Le torte ripiene sono uno dei piatti più diffusi nella cucina europea,
presenti fin dal medioevo in numerosi ricettari con nomi
diversi (pastelo, crosta, empanada, torta), ma con metodi di preparazione
simili. Il successo di questa vivanda è dovuto senza
dubbio alla possibilità di preparare il ripieno con tutto ciò che
fosse reperibile sul mercato, rendendola adatta ai «giorni di
grasso» come a quelli «di magro», ma anche alla diffusione dei
forni pubblici, in cui acquistare la pietanza pronta o far cuocere
quella preparata in casa. In alternativa all'uso del forno pubblico,
la torta veniva cotta sul fuoco, come dimostrano i testi degli antichi
ricettari. Risulta subito evidente come dalla torta per i giorni
di magro del XIII secolo derivi l'attuale Torta Pasqualina ligure,
con numerosi strati di sfoglia e ripieno di bietole, ancora in vendita nelle
rosticcerie tradizionali.
Pastelo de capretto (per i giorni di grasso) Ingredienti: carne di capretto, lardo, erbe odorose, zafferano, formaggio fresco, uova, pasta di pane. Poni uno capricto tagliato ben minuto et suffrigi forte con lardo et sopra puni quelle carni et summatamente le suffrigi posato. Le bone herbe odorifere in bona quantità et çafarame et pista forte, et formagio frisco con quelle herbe bene trite, et destempera colle ova sì che sia bene mollo, et destempera con quellé dicte carni et mictele in uno vascello sopra la brascia tanto ch'el sia uno poco spisso. Et farrai la pasta nellu texto convenevelemente sottile, et micte de lardo in mezo del testo et del pasta. Poi tolli pepe che baste et la carne colle ove, tucto mixto in su lu testo, et fa un'altra pasta et mictila desopra, et puni la brascia desopra et desocto, et spisso la cerca, et mieti de lardo et manduca.

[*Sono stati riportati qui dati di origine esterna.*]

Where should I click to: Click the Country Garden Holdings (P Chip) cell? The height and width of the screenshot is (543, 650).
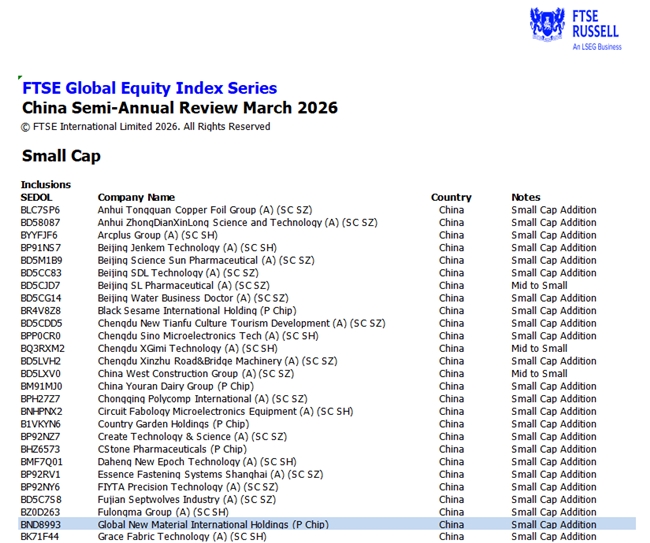(173, 424)
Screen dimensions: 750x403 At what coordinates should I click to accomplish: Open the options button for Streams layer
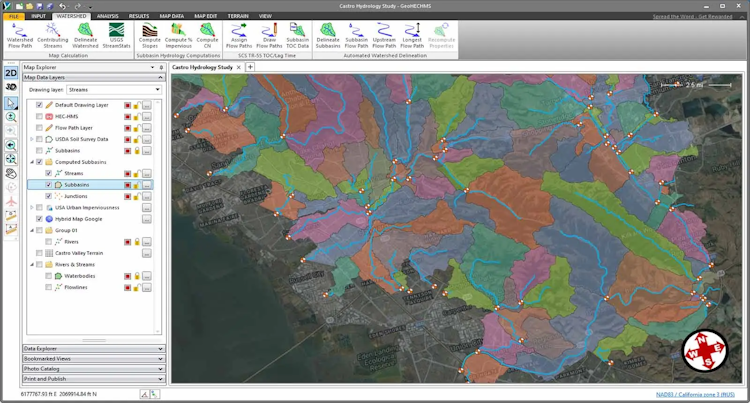(x=146, y=173)
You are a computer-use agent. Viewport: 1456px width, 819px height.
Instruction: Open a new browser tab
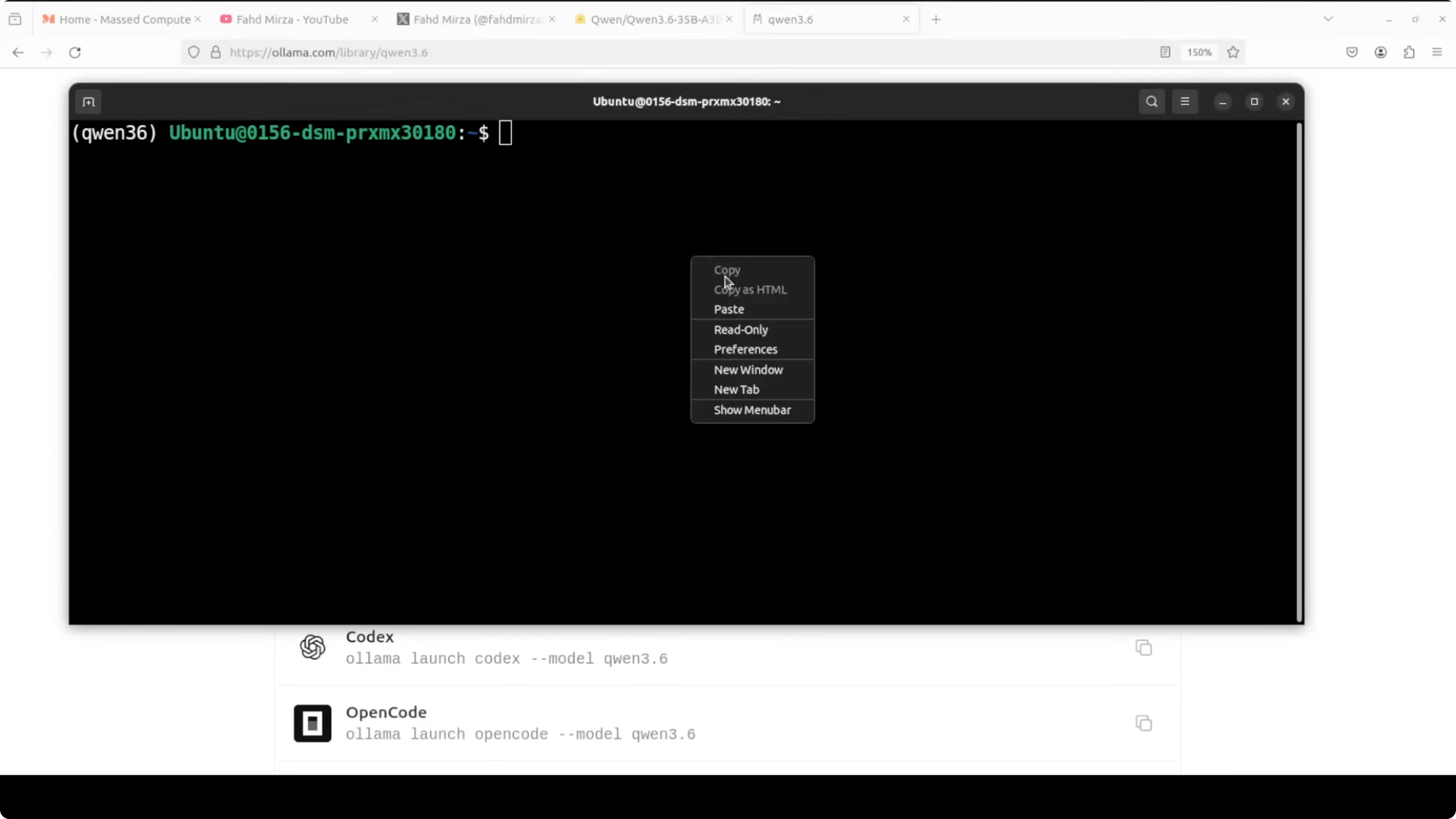coord(936,19)
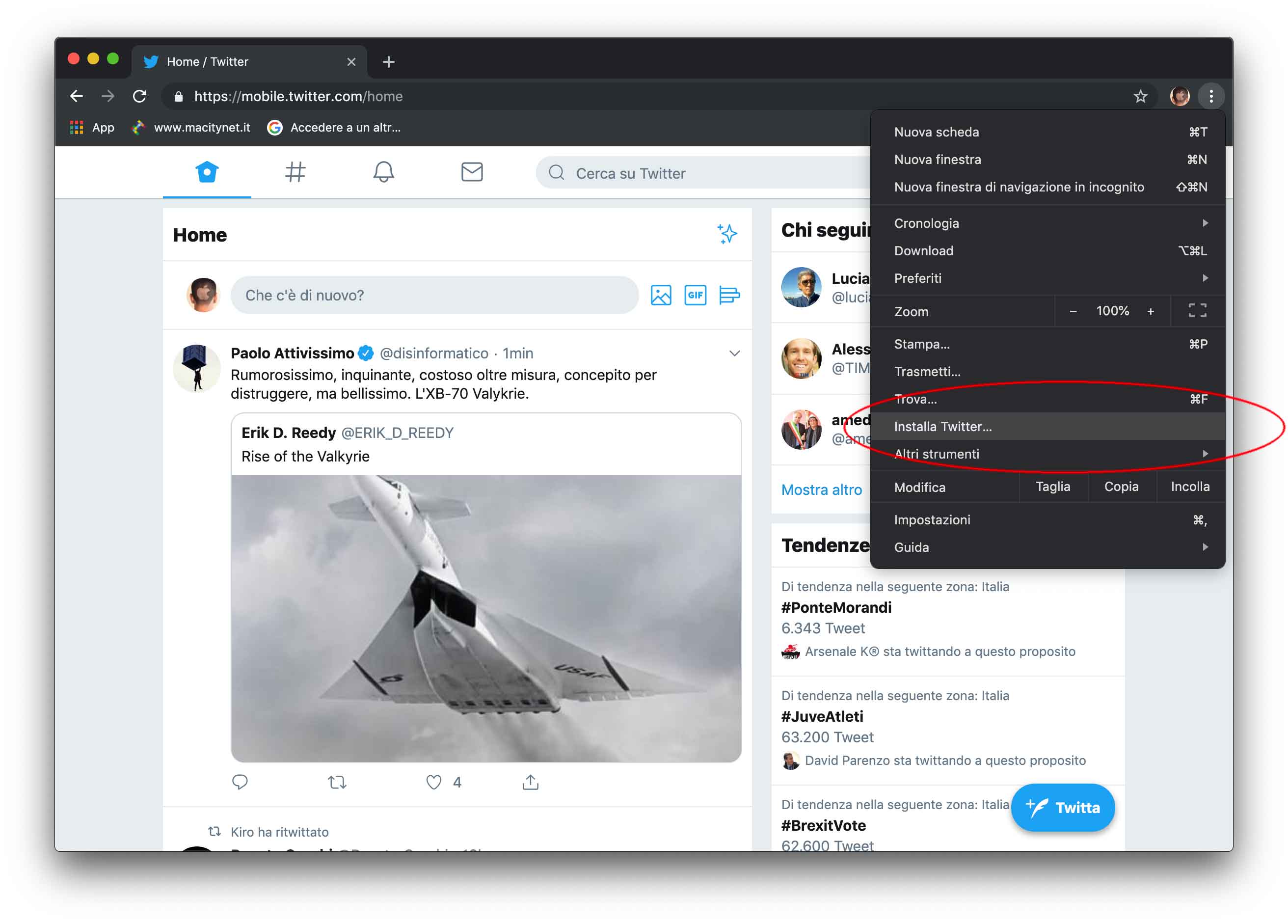Click the sparkle top-tweets icon
The height and width of the screenshot is (924, 1288).
click(726, 233)
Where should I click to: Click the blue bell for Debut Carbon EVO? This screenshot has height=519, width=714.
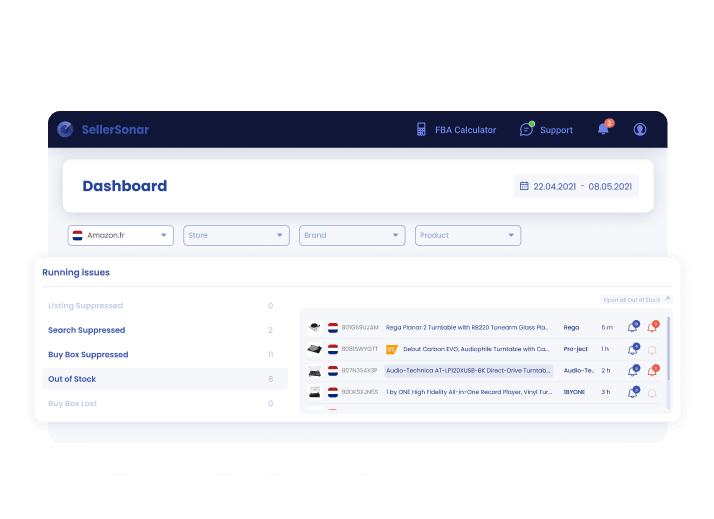tap(632, 349)
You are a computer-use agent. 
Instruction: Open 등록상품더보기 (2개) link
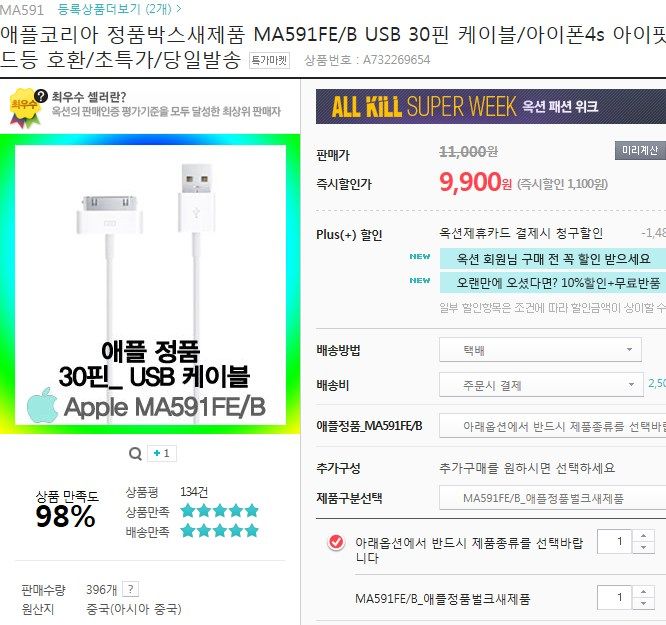[119, 8]
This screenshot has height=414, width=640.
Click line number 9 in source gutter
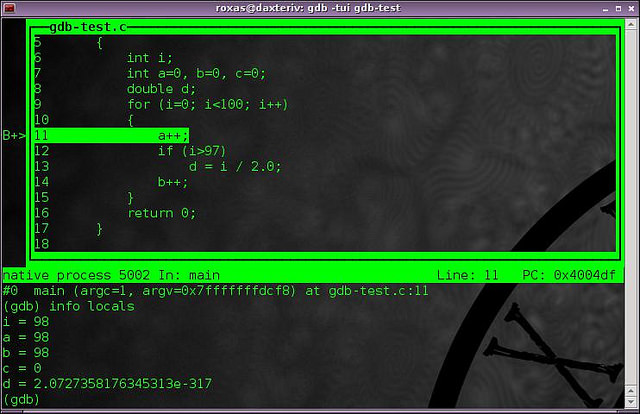coord(37,104)

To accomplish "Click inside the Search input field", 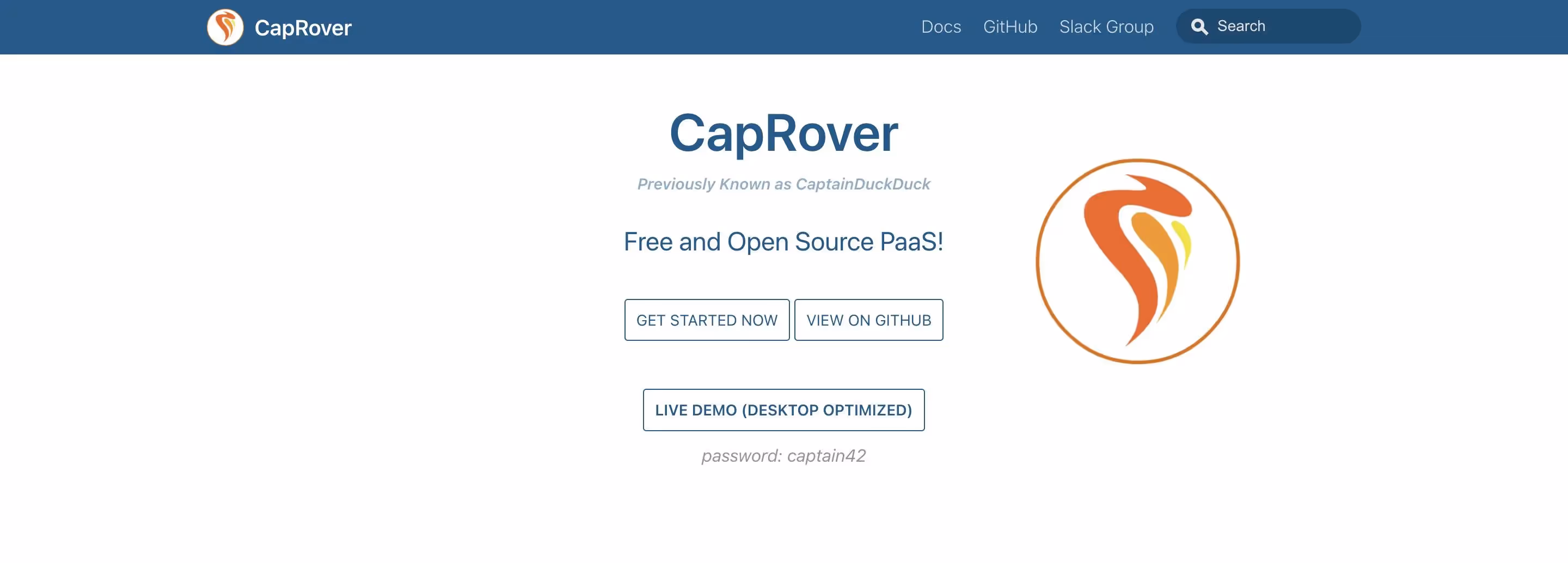I will pyautogui.click(x=1272, y=26).
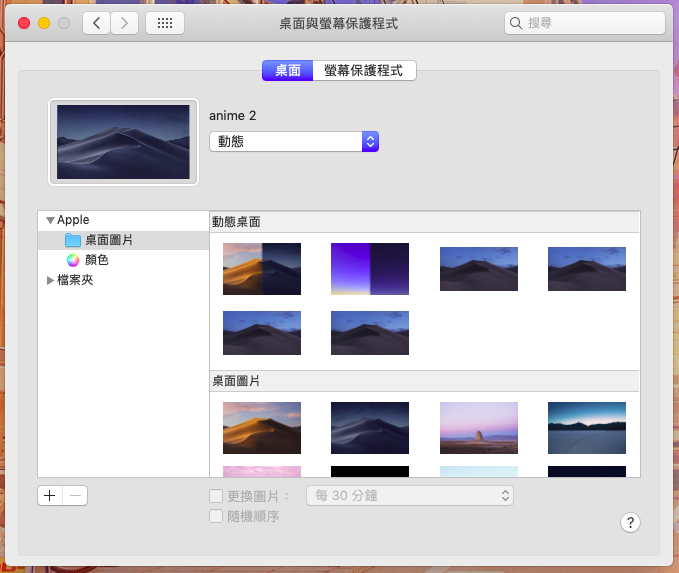Open the 每 30 分鐘 interval dropdown

click(409, 495)
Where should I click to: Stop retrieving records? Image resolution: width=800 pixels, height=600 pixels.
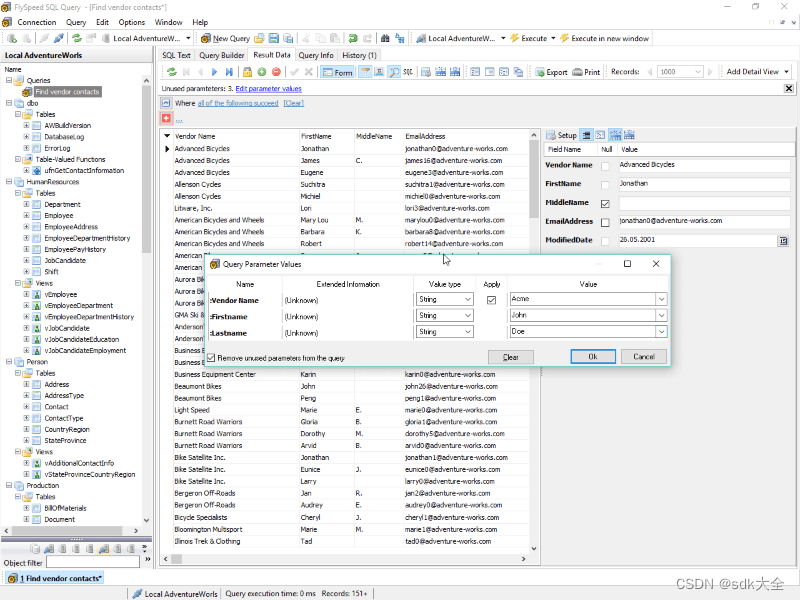(275, 71)
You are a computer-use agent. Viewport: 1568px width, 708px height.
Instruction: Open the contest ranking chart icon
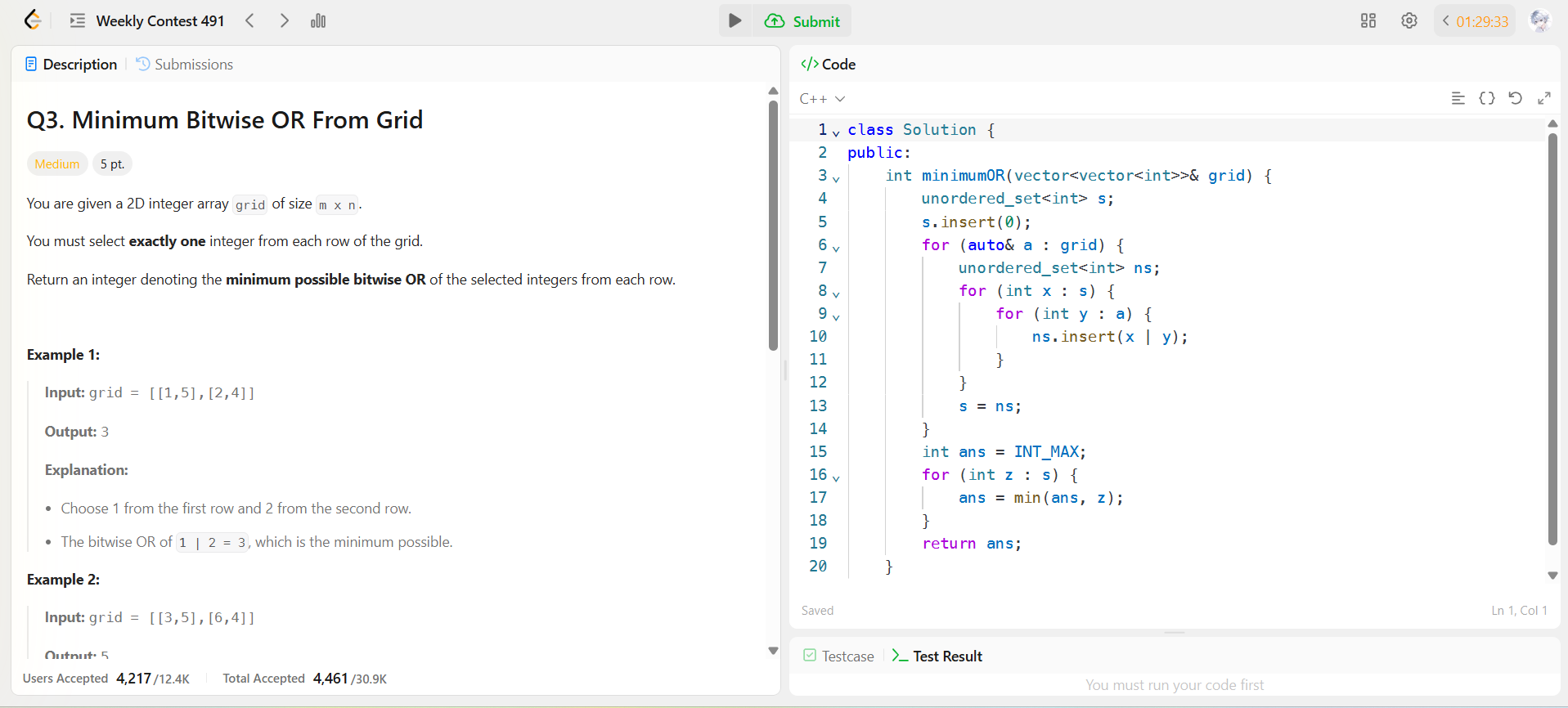tap(318, 21)
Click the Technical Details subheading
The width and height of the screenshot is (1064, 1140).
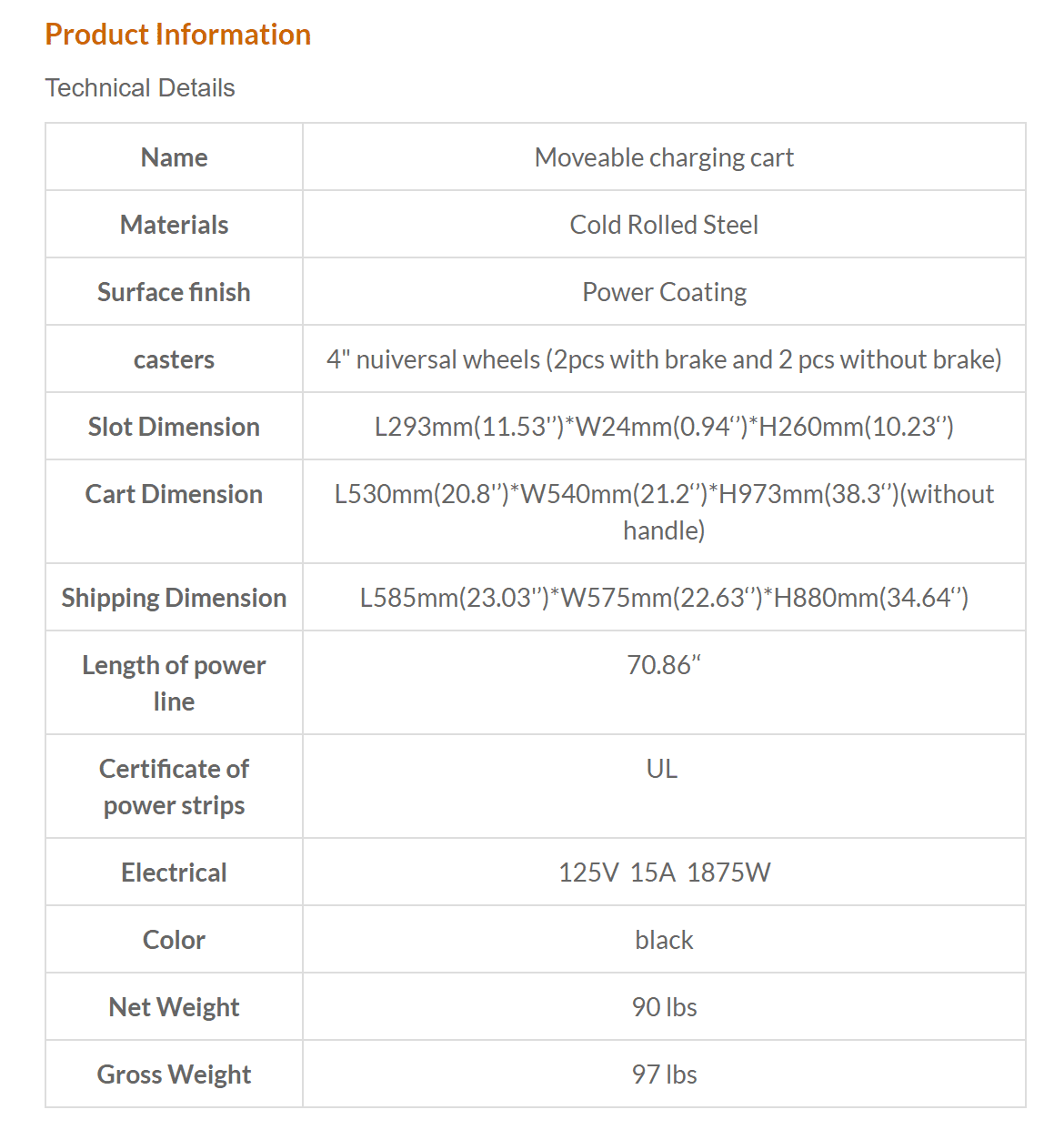(140, 88)
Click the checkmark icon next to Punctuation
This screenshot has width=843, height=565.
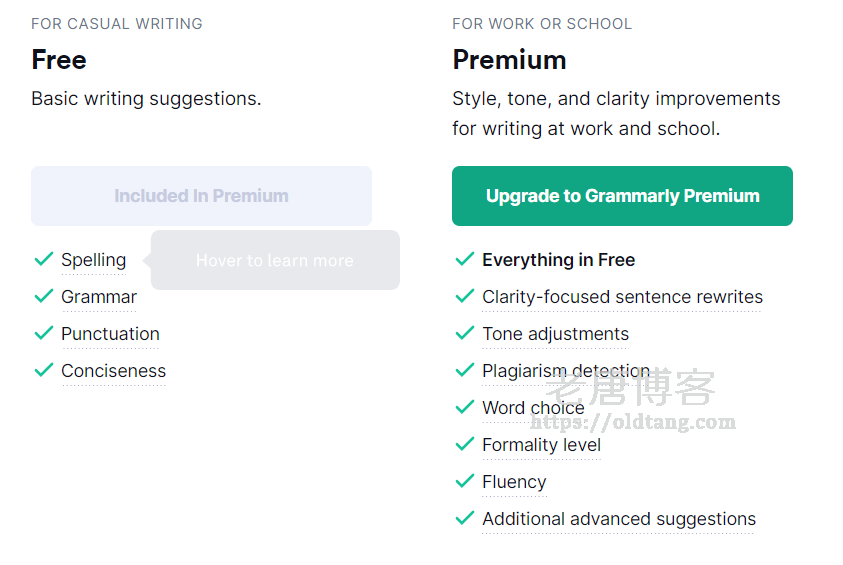(x=43, y=333)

Tagliare la carne di capretto a pezzetti, soffriggere a fuoco
forte il lardo, poi aggiungere la carne e soffriggere leggermente.
Tritare una buona quantità di erbe odorose, zafferano e formaggio
fresco e mescolare con le uova, formando un composto morbido;
unirvi le carni e cuocere il tutto a fuoco lento, per addensarlo. Fare
una pasta sottile, foderarvi una teglia unta e riempire col composto,
aggiungendo pepe; poi coprire con altra pasta, chiudendo
i bordi. Far cuocere il pastelo in forno, finché non è gonfio.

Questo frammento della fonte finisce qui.